Frankfurt am Main, which means “On the Main” River, in western Germany, was the mid-19th century capital of Germany, until it was annexed by Prussia in 1866, in a move that ended its status as a free city, and thereby ending its reign as capital. When Germany was integrated into a united German nation, Frankfurt developed into a significant industrial city, making it a prime target for Allied bombing during the war. Bombing began in July of 1941, during a series of British air raids against the Nazis. By March of 1944, Frankfurt suffered major damage during a raid in which 27,000 tons of bombs were dropped on the nation in a single month. As a result, Frankfurt’s medieval Old Town was virtually destroyed.

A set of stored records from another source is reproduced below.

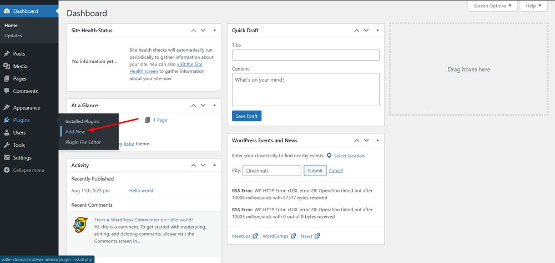Viewport: 555px width, 263px height.
Task: Open the Help dropdown tab
Action: (x=534, y=6)
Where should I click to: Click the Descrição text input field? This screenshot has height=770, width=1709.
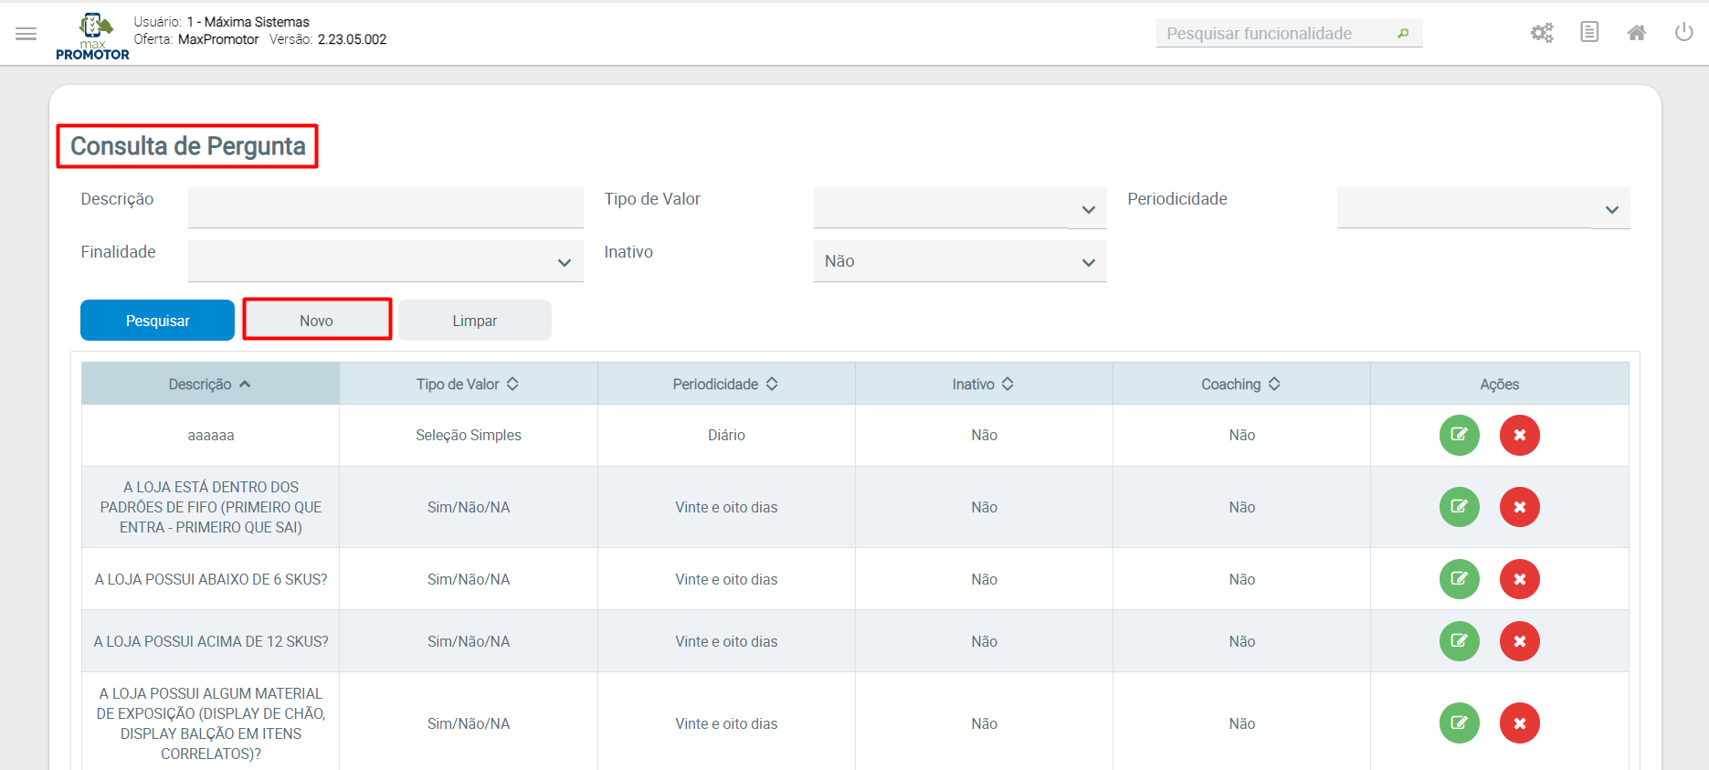coord(385,207)
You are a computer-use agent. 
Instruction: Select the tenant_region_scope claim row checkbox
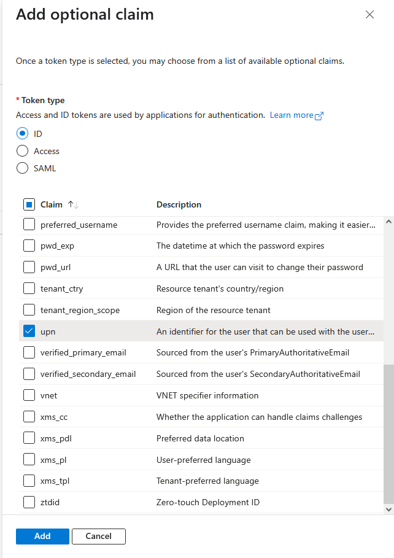tap(29, 310)
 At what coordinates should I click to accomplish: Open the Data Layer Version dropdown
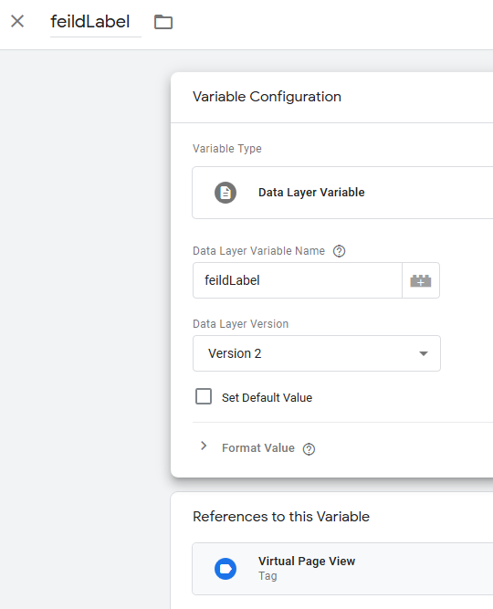pos(317,353)
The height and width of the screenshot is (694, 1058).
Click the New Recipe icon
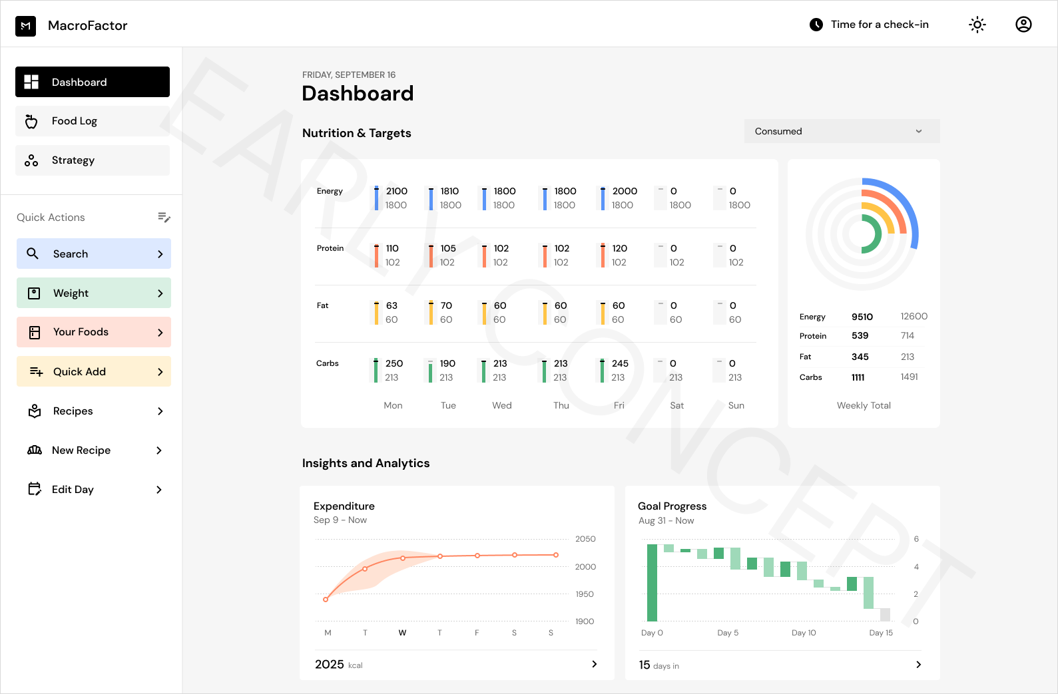35,450
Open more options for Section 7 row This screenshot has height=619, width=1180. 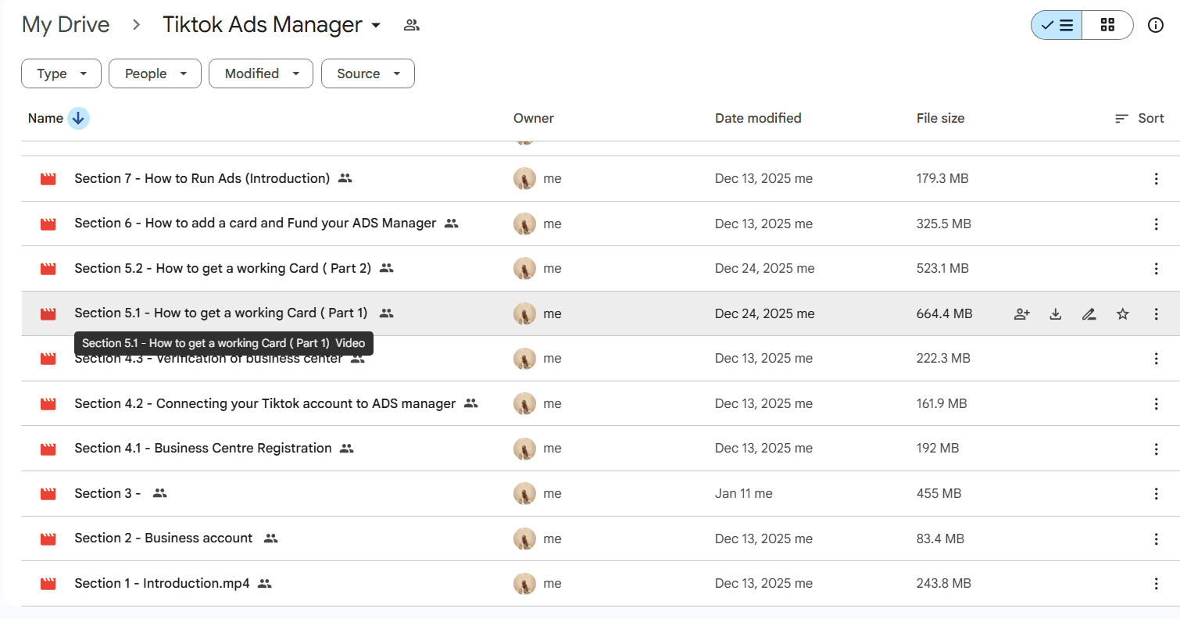coord(1156,179)
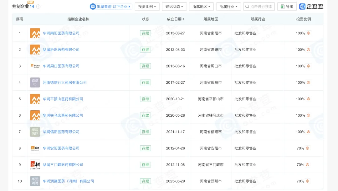Click the equity chain icon for 华润南阳医药
Viewport: 338px width, 191px height.
pos(309,33)
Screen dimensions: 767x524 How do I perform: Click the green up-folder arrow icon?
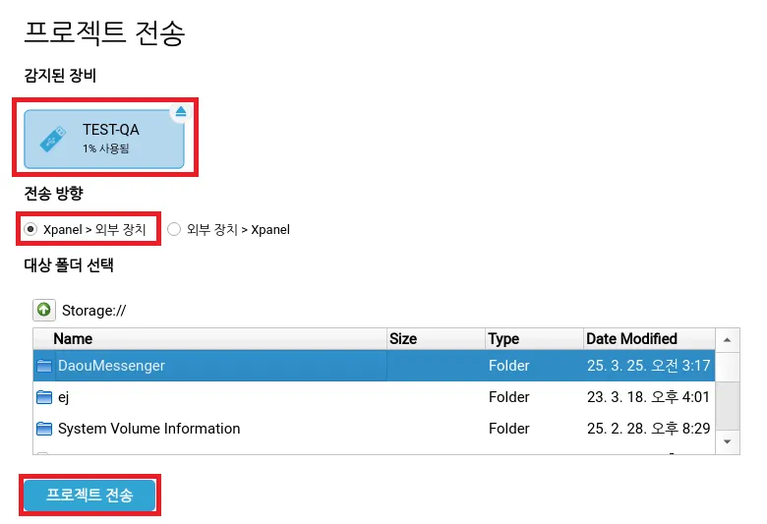[x=43, y=310]

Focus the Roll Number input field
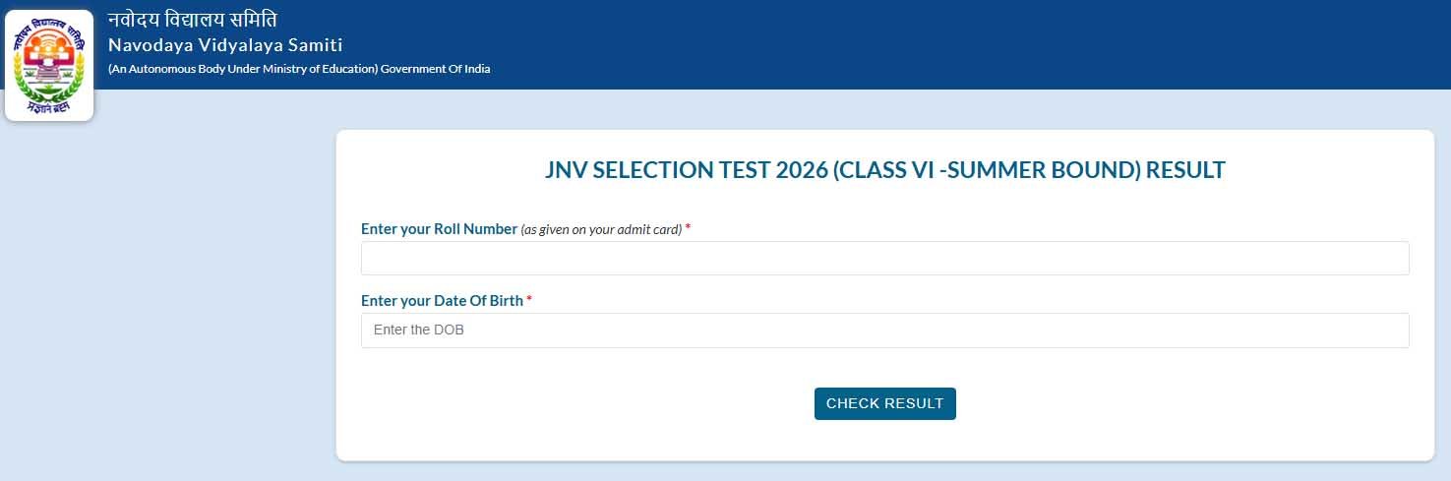[x=884, y=259]
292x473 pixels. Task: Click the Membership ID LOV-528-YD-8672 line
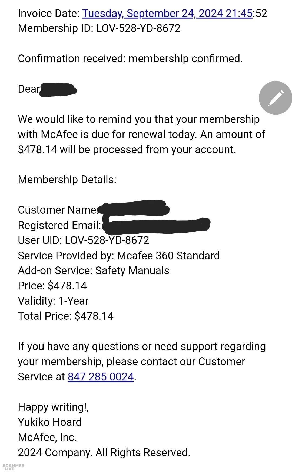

Like him or not, Patton was a capable warrior. During the Battle of the Bulge, in December of 1944, General Patton broke through the German lines of the besieged Belgian city of Bastogne. The brave defenders of that city were so thankful for the assistance. Patton continued to push the Germans to the east, heading for his goal…to cross the Rhine. He was so determined that he didn’t care if he had to take down every single bridge along the route, in order to achieve his objective. Upon his arrival, Patton found one bridge…the Ludendorff Bridge, located in the little town of Remagen had not been destroyed. The American troops had already made a crossing on March 7, 1945, in a single great moment in the war and in history. Historically, no enemy army had crossed the Rhine since Napoleon accomplished the feat in 1805. Now there were two. The March 7th crossing and Patton’s grand crossing on March 22nd, and from the bridgehead created there, “Old Blood and Guts” and h is 3rd Army headed east and captured Frankfurt on March 29, 1945.

Still, Patton didn’t stop there. He crossed through southern Germany and into Czechoslovakia, at which point, he was given an order not to take Prague, the capital. It was to be saved for the Soviets to take. After all that, you might expect Patton to be furious, but uncharacteristically, he was not. Nevertheless, Patton desperately wanted to liberate Prague, probably for political, as well as personal reasons. Patton was a great warrior, but he was not above wanting the headlines.